Investigating the contribution of different cortical areas and layers to consciousness and its signatures
TWCF Number
30263
Project Duration
August 6 / 2022
- August 5 / 2024
Core Funding Area
Big Questions
Region
North America
Amount Awarded
$230,000

* A Grant DOI (digital object identifier) is a unique, open, global, persistent and machine-actionable identifier for a grant.

Director
Chiara Cirelli
Institution Board of Regents of the University of Wisconsin System

Several theories of consciousness agree that the cerebral cortex in the brain plays a key role, but they disagree on which areas and layers of the cortex are critical. To answer these questions, we may have to study the details of how those parts of the brain operate, which cannot be done to satisfaction in humans. Some work has been attempted on animal models, but those studies lack reliable measures of consciousness which have so far hampered research.

This project, from a team led by Chiara Cirelli at the University of Wisconsin, seeks to, first, validate in freely moving mice and rats a measure of consciousness, called the Perturbational Complexity Index (PCI). The PCI involves two components. First, a part of the brain is stimulated with a magnet or an electrical signal. Then, brain activity is recorded to measure the extent to which that stimulation affects other parts of the brain. Conscious patients normally show a more complex response, whereas unconscious patients normally show a less complex response. This has been validated in humans so successfully, that it has been adopted in clinical settings.

Studying perturbational complexity in rodents provides an advantage over the use of PCI in humans because the stimulation and measurements can be done at a much higher resolution.
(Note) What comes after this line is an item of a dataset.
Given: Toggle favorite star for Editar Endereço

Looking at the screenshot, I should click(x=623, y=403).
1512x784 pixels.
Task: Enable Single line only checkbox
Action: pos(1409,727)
The resulting data can therefore provide more detail about the complex mechanisms involved in consciousness. PCIst is obtained by electrically and/or optogenetically stimulating different cortical areas and layers, while simultaneously recording with high-density probes hundreds of cortical and subcortical neurons.

The team will use recently introduced high-density electrodes that, for the first time, will allow scientists to record the activity of thousands of different brain cells, including in brain areas that have rarely, if ever, been studied in consciousness research. With these tools, the team will be able to address some long-standing questions in consciousness research, such as whether our capacity to have an experience – i.e. to be conscious – depends on one part of the cerebral cortex more than another and if so, why.

Preliminary results indicate that PCIst reliably distinguishes among conscious and unconscious states – waking, NREM sleep, REM sleep, anesthesia. The project seeks to use PCIst to test whether some cortical areas and/or cortical layers more reliably track consciousness levels. This analysis will provide critical new data to understand the mechanisms of consciousness and unconsciousness and help adjudicate between competing theories.